Comprendre de quoi il en retourne
Après deux ans de battage médiatique sur l’IA générative, force est de constater qu’un projet de cette nature demeure un point d’interrogation pour plusieurs dirigeants. « Un enjeu quotidien est celui du rendement de l’investissement », rapporte Mathieu Moquin, directeur des opérations de la firme Trinary, partenaire de l’institut de recherche en intelligence artificielle Mila. Les chefs d’entreprise veulent savoir ce que ça va leur rapporter », explique-t-il.
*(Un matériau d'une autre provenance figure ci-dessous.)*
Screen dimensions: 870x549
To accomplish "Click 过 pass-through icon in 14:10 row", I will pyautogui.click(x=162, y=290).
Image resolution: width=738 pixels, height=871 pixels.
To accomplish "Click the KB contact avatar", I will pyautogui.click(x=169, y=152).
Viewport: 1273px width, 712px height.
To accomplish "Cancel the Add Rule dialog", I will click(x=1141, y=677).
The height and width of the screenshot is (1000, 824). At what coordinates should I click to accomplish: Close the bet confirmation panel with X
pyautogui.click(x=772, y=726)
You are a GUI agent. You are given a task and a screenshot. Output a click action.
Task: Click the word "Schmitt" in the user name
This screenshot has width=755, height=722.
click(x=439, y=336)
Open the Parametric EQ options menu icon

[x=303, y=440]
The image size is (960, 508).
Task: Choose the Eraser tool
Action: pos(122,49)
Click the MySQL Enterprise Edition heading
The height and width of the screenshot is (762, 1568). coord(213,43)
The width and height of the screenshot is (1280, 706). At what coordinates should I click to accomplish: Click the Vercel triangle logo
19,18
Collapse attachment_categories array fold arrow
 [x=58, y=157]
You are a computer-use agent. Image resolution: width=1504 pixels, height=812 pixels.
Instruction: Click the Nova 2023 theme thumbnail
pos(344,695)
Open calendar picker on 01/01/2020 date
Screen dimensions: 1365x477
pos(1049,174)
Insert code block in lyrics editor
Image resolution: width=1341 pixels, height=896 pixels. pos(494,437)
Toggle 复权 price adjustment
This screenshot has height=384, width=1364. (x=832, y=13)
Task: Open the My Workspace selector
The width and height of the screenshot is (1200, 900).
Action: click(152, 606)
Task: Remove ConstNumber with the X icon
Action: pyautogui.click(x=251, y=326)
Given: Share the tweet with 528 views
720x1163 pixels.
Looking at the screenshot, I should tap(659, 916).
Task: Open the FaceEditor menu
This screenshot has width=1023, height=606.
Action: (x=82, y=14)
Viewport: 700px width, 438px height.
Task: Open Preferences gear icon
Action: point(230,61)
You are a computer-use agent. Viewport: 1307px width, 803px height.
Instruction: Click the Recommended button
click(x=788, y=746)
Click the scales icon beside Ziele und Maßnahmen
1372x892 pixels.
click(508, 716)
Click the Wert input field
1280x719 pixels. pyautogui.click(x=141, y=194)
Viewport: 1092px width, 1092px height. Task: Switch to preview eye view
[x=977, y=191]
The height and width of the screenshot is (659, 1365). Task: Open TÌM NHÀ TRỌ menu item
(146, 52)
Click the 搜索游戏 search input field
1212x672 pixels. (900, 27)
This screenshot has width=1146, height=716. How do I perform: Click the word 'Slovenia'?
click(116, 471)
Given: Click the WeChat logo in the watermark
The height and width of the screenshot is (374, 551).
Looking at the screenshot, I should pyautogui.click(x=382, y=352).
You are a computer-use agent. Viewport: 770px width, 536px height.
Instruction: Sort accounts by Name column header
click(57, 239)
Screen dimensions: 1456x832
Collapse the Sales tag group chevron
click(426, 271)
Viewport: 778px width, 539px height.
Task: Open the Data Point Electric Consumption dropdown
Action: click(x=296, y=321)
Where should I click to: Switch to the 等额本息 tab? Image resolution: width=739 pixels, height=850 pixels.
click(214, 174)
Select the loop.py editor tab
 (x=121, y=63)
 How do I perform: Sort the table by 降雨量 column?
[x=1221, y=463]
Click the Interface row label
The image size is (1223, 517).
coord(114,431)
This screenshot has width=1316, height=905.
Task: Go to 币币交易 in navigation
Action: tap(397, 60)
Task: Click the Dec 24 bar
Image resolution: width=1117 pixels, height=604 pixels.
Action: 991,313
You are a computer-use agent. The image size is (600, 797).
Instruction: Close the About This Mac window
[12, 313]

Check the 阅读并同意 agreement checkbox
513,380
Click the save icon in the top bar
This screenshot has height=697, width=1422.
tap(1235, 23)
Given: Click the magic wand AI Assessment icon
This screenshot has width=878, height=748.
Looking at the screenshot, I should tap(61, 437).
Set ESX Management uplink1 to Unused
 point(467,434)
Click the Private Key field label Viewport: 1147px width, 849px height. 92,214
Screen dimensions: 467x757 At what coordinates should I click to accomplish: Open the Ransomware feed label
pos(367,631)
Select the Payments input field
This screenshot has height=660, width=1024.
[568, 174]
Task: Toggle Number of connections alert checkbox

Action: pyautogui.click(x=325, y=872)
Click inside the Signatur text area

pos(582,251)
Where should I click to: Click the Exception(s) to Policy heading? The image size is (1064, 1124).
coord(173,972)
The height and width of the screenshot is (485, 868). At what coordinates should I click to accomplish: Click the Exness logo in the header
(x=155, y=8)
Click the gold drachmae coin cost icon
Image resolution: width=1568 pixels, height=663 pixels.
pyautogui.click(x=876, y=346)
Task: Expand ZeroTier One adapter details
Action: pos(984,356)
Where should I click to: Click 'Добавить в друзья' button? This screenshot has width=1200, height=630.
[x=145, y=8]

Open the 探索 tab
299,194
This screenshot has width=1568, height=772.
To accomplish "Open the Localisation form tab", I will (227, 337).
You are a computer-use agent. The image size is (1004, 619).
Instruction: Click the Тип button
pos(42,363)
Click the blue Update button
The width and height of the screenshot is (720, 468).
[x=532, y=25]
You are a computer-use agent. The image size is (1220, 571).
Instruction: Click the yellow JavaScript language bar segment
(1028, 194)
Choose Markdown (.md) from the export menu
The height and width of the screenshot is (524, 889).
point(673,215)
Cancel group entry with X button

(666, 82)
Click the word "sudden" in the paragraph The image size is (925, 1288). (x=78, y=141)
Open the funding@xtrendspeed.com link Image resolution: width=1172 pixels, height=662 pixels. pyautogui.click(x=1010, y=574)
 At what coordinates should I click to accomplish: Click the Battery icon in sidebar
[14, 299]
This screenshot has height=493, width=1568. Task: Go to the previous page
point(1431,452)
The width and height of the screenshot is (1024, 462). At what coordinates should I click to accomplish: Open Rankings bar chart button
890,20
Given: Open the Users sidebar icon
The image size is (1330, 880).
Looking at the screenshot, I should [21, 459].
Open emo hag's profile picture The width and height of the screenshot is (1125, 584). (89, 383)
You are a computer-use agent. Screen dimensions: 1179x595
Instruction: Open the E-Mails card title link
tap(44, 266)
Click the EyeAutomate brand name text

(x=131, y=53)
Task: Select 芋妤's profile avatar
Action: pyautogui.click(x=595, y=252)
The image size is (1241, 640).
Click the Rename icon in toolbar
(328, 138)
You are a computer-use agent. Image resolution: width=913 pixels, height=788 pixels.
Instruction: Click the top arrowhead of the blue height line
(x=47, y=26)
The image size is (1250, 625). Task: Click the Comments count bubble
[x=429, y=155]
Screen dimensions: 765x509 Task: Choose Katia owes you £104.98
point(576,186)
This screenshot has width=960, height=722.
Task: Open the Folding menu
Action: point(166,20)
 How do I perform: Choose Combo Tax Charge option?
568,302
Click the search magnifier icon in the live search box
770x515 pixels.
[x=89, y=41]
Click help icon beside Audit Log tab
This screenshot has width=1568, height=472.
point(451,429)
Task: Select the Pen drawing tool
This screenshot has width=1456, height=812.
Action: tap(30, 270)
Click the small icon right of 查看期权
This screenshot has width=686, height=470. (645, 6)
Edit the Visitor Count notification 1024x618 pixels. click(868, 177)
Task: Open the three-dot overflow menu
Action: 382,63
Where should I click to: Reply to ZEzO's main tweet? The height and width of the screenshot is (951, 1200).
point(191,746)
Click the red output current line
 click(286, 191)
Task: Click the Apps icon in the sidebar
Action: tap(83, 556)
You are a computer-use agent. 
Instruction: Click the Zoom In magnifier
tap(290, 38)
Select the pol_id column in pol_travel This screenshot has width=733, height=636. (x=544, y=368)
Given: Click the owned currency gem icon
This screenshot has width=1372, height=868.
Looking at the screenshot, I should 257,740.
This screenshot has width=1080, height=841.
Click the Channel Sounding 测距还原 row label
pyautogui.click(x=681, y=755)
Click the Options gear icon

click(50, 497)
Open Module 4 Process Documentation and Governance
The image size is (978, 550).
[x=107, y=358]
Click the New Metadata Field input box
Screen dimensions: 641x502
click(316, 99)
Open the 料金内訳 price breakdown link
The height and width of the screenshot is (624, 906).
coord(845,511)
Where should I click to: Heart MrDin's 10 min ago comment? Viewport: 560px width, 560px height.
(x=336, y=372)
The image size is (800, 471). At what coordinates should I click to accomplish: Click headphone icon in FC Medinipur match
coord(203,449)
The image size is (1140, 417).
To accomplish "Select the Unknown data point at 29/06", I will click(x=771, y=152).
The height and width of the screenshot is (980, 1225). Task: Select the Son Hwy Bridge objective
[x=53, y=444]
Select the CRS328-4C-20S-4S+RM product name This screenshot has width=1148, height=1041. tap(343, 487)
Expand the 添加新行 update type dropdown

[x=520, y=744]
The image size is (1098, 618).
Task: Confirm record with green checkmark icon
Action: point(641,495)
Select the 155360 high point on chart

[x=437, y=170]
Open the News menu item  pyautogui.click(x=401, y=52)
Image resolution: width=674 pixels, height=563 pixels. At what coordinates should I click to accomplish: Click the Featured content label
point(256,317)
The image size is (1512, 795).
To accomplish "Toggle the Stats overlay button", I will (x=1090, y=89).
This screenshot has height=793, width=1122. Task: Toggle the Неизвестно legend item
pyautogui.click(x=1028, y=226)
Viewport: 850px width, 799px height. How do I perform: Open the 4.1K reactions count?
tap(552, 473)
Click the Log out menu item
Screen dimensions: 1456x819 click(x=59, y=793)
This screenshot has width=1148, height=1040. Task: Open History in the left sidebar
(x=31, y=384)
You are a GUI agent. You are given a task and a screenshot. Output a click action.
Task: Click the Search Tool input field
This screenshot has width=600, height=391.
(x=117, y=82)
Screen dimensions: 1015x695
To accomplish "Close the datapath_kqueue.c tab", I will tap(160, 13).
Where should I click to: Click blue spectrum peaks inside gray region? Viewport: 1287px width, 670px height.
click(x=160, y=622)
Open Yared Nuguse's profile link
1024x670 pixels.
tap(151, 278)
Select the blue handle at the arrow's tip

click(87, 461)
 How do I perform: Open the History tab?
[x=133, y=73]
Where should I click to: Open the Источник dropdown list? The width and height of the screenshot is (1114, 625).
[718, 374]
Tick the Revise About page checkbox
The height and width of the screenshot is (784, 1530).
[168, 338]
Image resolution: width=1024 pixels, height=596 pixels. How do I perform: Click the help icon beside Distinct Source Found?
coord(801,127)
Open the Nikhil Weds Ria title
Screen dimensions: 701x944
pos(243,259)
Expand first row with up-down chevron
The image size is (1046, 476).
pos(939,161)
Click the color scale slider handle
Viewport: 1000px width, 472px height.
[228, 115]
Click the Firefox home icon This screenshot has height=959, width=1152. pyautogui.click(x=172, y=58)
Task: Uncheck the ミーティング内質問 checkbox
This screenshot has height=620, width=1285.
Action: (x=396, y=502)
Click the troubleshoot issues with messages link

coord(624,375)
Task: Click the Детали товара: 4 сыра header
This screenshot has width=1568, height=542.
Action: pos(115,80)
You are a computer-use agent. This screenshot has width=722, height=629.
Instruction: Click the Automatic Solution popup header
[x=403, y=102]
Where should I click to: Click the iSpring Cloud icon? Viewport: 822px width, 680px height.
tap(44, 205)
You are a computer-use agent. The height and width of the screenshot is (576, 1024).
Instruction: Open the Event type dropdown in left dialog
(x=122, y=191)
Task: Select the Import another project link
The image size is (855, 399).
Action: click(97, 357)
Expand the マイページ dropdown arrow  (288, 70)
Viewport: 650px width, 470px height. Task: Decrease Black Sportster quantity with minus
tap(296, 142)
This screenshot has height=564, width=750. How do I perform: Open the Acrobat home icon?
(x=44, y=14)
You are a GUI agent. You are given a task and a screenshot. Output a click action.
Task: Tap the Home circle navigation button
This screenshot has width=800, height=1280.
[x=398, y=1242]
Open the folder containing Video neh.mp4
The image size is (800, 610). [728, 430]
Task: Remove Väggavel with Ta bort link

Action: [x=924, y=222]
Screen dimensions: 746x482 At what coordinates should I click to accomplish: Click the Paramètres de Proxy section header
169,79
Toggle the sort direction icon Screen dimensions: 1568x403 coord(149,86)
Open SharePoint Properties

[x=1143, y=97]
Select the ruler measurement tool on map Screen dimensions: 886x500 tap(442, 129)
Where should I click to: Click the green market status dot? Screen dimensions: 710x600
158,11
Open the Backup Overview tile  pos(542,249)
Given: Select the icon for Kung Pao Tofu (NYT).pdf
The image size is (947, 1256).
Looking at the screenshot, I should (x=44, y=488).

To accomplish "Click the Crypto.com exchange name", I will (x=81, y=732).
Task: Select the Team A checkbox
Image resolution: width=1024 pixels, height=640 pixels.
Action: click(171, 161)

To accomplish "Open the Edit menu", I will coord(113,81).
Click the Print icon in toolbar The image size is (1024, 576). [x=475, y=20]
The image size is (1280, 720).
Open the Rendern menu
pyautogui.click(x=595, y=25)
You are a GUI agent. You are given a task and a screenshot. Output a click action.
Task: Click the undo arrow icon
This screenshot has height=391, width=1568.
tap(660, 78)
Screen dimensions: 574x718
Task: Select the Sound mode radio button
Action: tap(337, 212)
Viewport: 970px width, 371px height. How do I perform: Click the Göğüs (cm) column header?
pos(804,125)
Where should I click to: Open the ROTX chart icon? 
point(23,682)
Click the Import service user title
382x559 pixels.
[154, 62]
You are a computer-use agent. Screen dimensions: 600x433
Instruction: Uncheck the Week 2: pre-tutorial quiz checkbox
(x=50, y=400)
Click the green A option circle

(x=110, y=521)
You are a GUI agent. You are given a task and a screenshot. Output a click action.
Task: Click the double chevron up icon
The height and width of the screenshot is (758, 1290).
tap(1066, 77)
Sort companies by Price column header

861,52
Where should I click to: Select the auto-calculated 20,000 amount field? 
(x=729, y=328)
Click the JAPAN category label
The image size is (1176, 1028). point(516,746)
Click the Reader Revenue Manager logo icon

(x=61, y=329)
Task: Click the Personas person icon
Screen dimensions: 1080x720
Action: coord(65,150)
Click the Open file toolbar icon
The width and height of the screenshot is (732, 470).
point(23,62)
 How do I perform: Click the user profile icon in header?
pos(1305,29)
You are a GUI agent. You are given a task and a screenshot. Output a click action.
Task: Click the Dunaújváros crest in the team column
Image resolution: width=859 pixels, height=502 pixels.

Le directeur de Trinary prône alors une démarche pragmatique, similaire à celle d’un projet d’IA traditionnelle. « Nous commençons par des ateliers ; nous passons deux journées chez le client pour analyser ses processus avec lui. Si une automatisation nous apparaît flagrante, parce qu’elle ferait gagner énormément de temps à l’entreprise, c’est là que nous commençons à parler d’un projet. »
Un dernier point est celui de la main-d’œuvre. « Beaucoup d’entreprises ont des équipes de TI en interne, mais ces équipes n’ont pas nécessairement les compétences pour développer des modèles qui seront pérennes, sans avoir des coûts d’infrastructure exorbitants », note Martin Coulombe. D’où l’importance pour une PME de réfléchir à une stratégie de transfert de connaissances du consultant vers son équipe TI.
Trois tendances
1. Les industries réglementées en position de tête
« La raison pour laquelle les fintechs et les entreprises du domaine de la santé sont en avance dans leur déploiement de l’IA, c’est parce qu’elles appartiennent à des industries réglementées, explique Vasi Philomin, vice-président à l’IA générative d’Amazon Web Services. Elles ont déjà une stratégie de données en place ; elles contrôlent leurs données et savent qui peut y avoir accès. »
2. Quand l’IA prend « une bouchée à la fois »
« Quand on divise des tâches en de très petites tâches, l’IA générative devient très bonne pour exécuter ces petites tâches-là, explique Mathieu Moquin, de la firme Trinary. C’est ce qu’on appelle l’IA agentique. On découpe l’interaction avec un client en plusieurs nœuds, puis on utilise des modèles de langage différents à chaque nœud. »
3. D’entreprise de services… à entreprise de produits !
Il n’est pas rare de voir une entreprise démarrer un projet d’IA pour des besoins internes, puis décider, lorsque la plateforme est opérationnelle, de la commercialiser. C’est le chemin qu’a pris Promark Electronics, en vendant sa solution de contrôle de qualité KonnectAi.